De l’autre côté de la chaîne, nos données personnelles s’achètent et se louent comme de vulgaires matières premières, créant ainsi de nouvelles formes de trafic. Ainsi, le site calc.datum.org met à notre disposition un calculateur permettant d’évaluer combien une poignée d’entreprises régnant dans le cloud peut espérer obtenir de nos données personnelles (https://calc.datum.org/ – Nous n’abordons pas ici le marché noir des données personnelles concernant par exemple le trafic des codes d’identifiant bancaire (« CVV », « Dumps », ou « Fullz »), de ceux des organismes sociaux, des données médicales ou des chèques cadeau).
L’abondance généralisée d’ordinateurs, de téléphones, de tablettes, de serveurs, de puissance de calcul et de transmission, d’objets connectés, s’effectue au détriment de la facture écologique.
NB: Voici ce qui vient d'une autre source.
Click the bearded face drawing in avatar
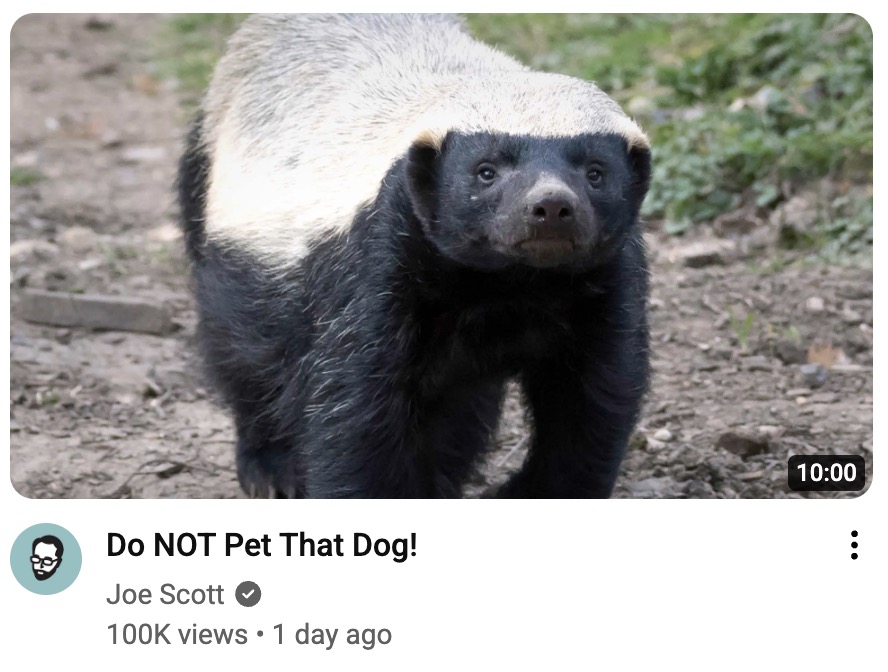Viewport: 888px width, 672px height. coord(46,559)
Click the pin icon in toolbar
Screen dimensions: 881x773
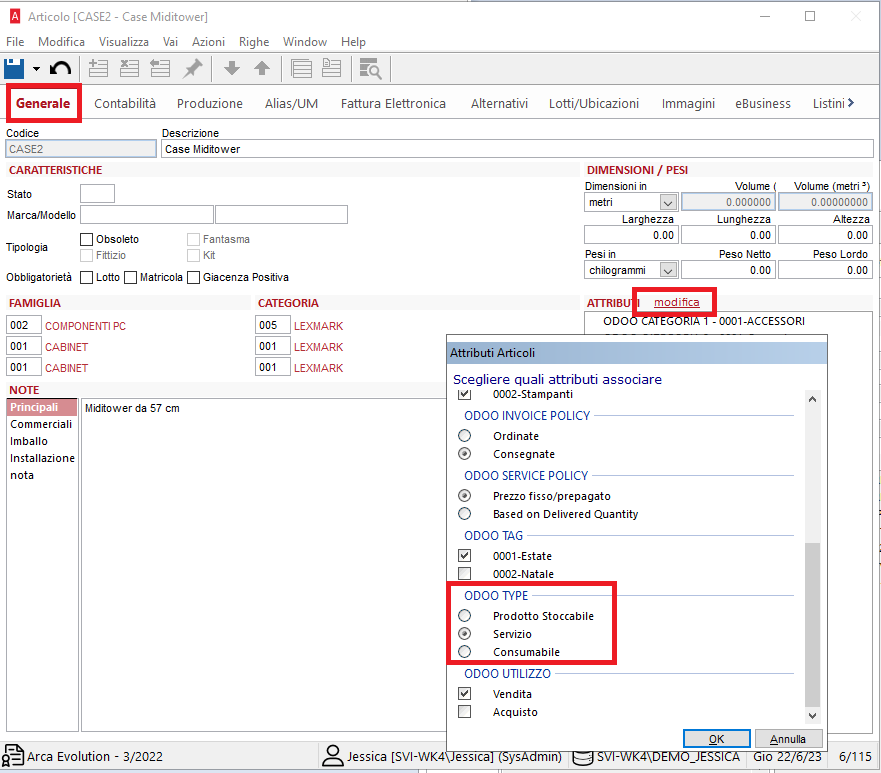click(x=192, y=68)
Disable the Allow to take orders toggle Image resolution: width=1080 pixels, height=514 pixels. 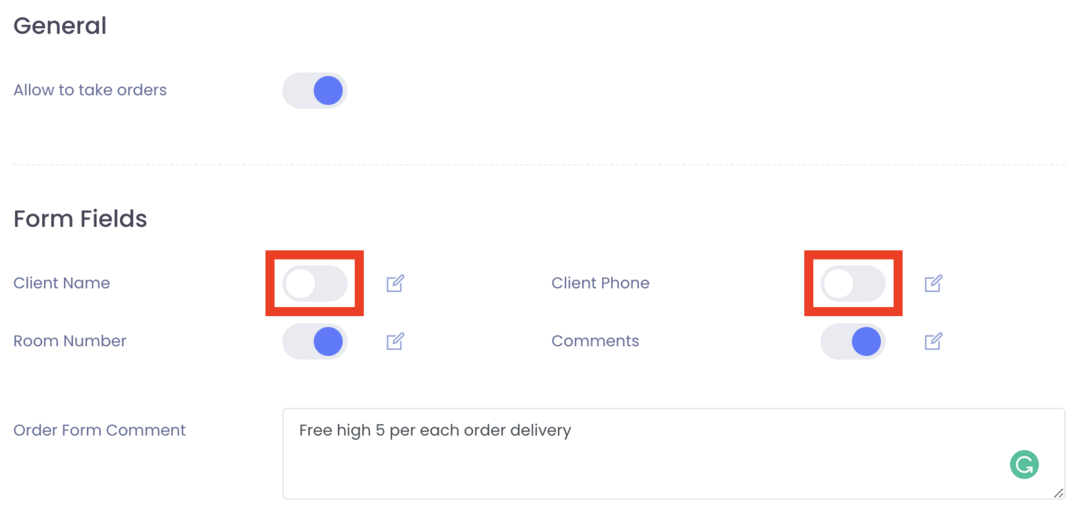click(x=315, y=90)
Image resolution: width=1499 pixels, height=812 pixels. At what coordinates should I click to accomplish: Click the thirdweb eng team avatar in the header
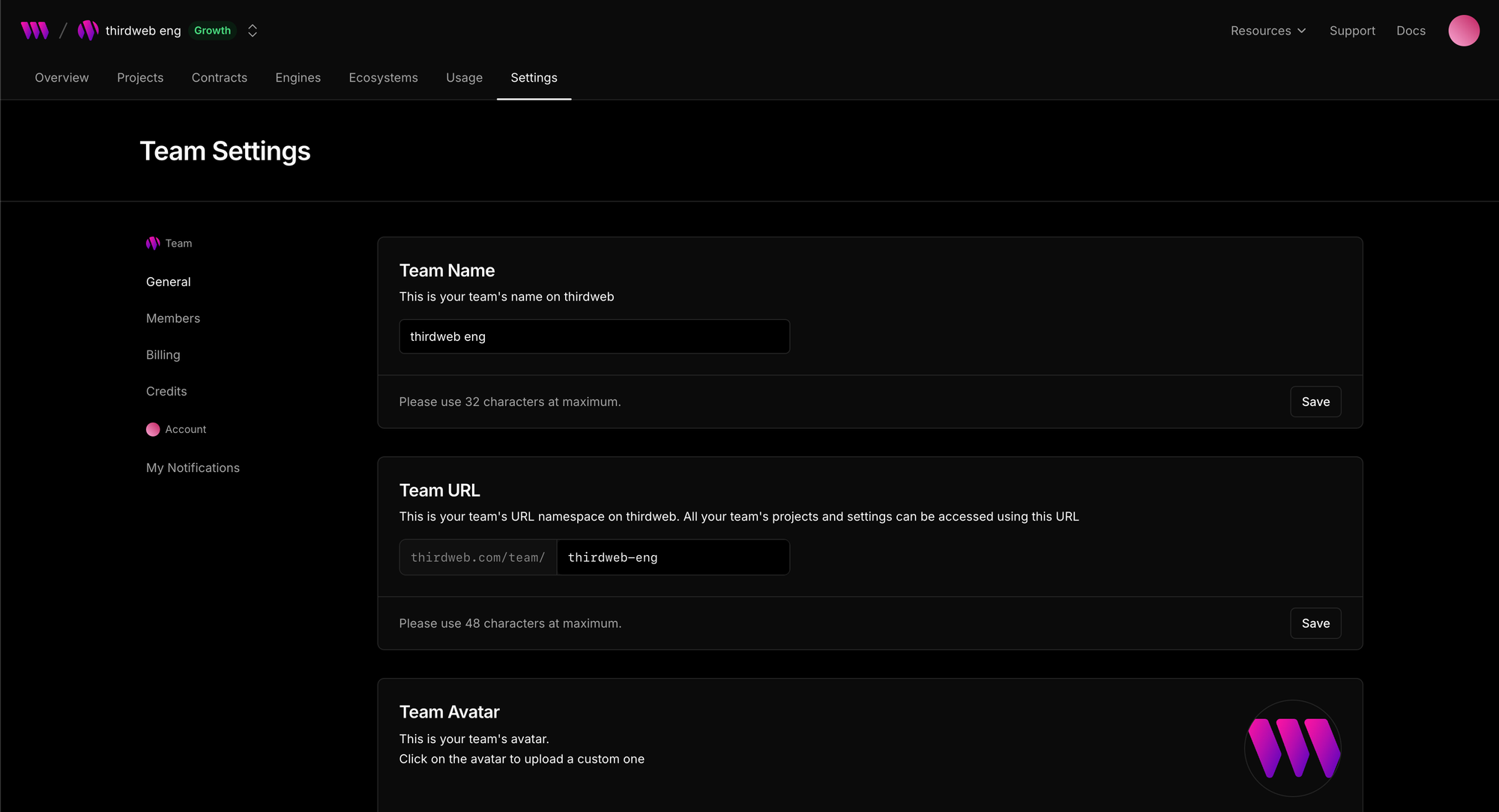(x=88, y=31)
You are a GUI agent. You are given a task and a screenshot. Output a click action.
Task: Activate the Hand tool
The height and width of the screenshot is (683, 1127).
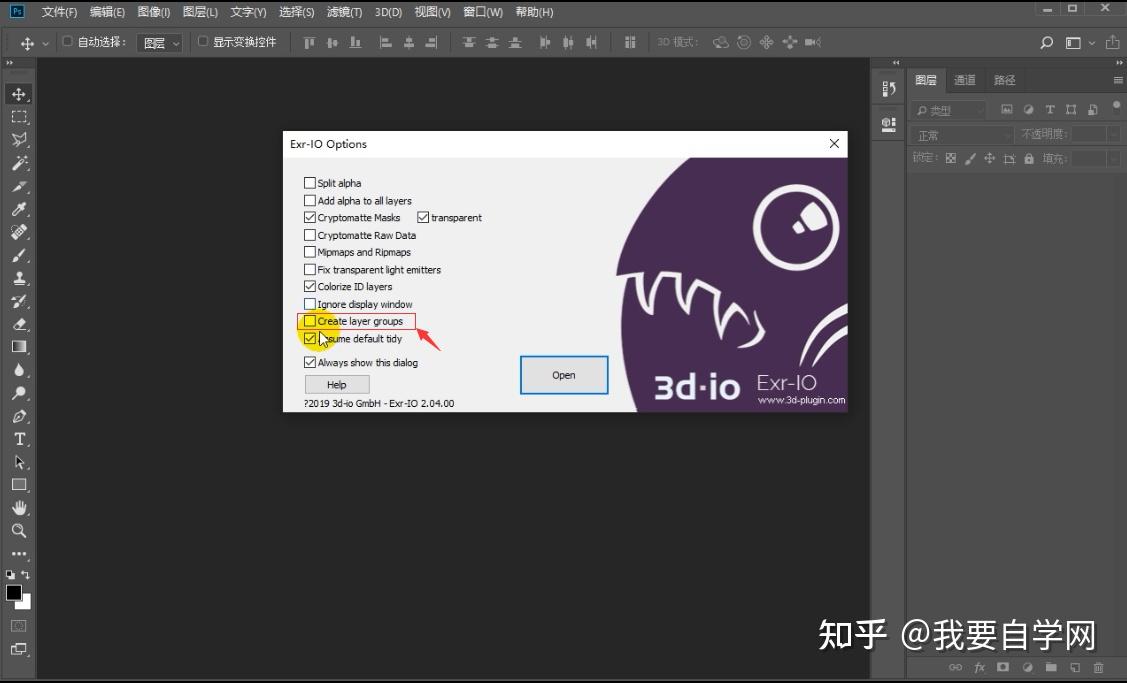(19, 508)
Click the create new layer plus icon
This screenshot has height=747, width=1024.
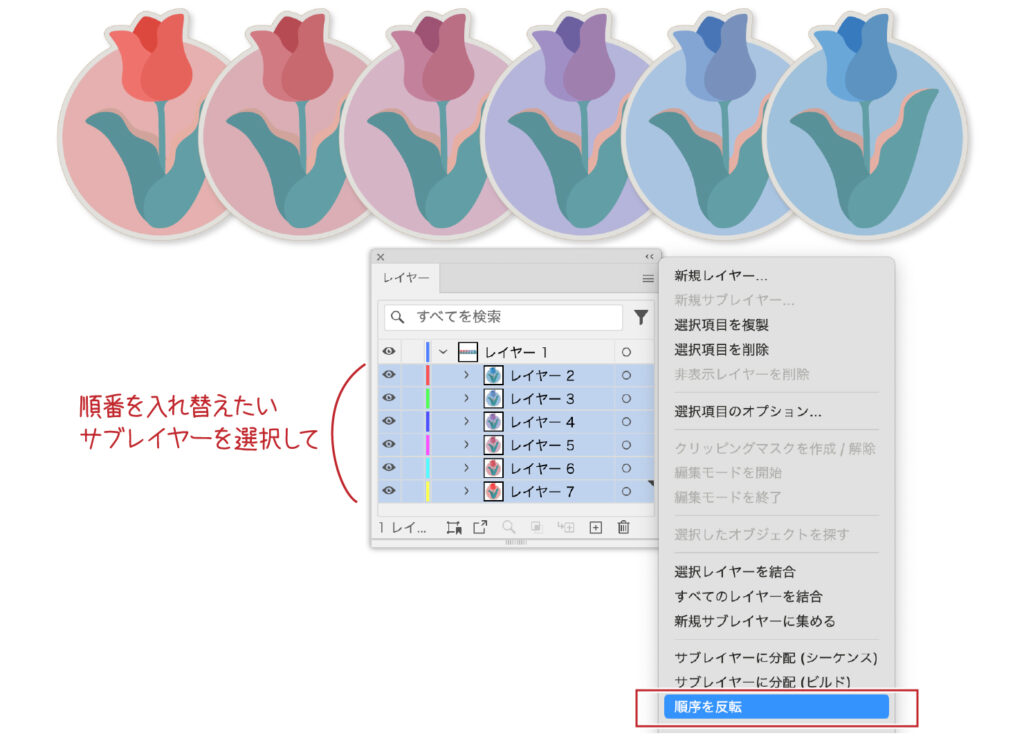click(595, 528)
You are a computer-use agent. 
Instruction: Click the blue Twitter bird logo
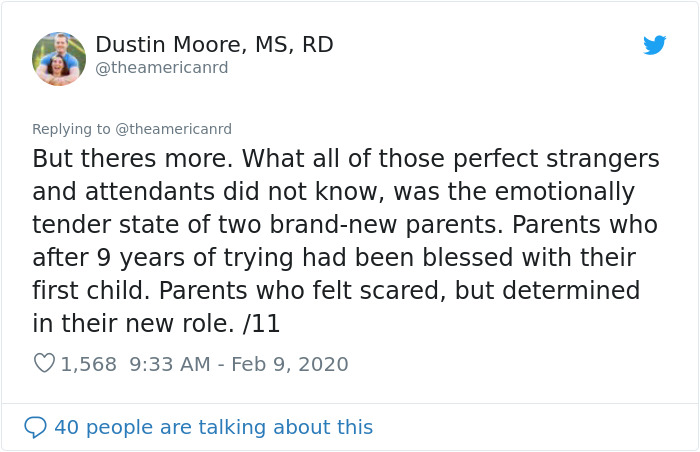654,45
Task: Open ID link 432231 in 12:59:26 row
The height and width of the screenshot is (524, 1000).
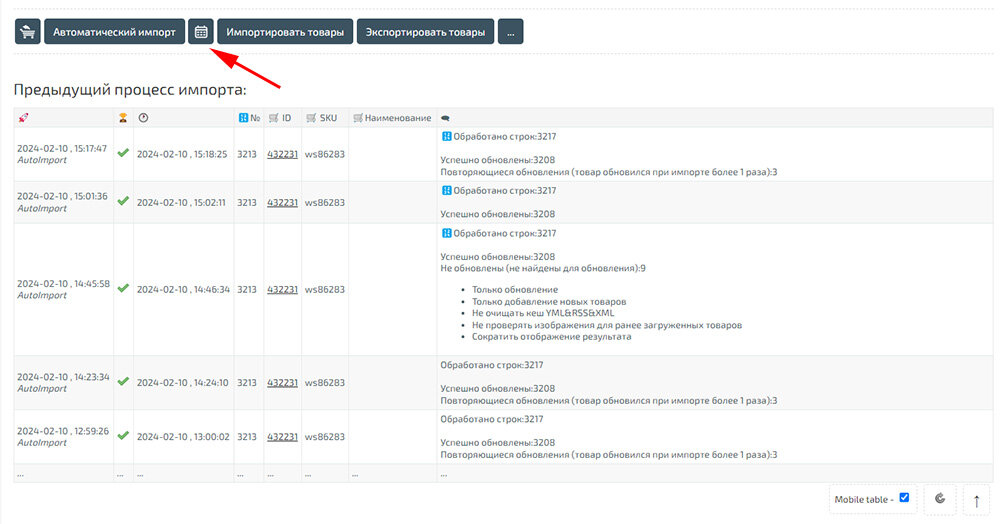Action: [x=282, y=437]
Le cloud repose sur d’innombrables machines, entassées dans des hectares de data centers disséminés partout sur la planète, et extrêmement gourmands en énergie, dont près de la moitié est dépensée par la climatisation.
Si le cloud était vraiment un nuage aujourd’hui, ce serait plutôt un nuage toxique de fumée rejetée par la combustion de pétrole, de charbon ou de gaz. Si Internet était une nation, elle serait la troisième plus grosse consommatrice d’électricité de la planète.
Conclusion
Finalement, associer éthique et informatique, c’est confronter notre humanité à la modernité. Quels actes voulons-nous déléguer à des machines dans nos vies ?
Nous finançons cette industrie avec nos données personnelles. Ce n’est pas parce que nous n’avons rien à cacher que nous avons tout à montrer. De la même façon que ce n’est pas parce que nous n’avons rien à dire que nous pouvons être contre la liberté d’expression.
Nous espérons contribuer à une prise de conscience, à une réflexion sur nos usages, et sur la relation que nous devrions entretenir vis-à-vis de ce progrès technologique car il est vraisemblablement possible de donner un peu plus de sens à nos vies numériques. Tout est une affaire de « juste mesure », d’éthique individuelle. Charge à chacun d’entre nous de s’interroger, de mettre de l’ordre dans sa vie numérique, et de trouver son dosage, entre le « on va bien trouver une solution » et le « réformons sans plus attendre drastiquement nos usages du numérique ».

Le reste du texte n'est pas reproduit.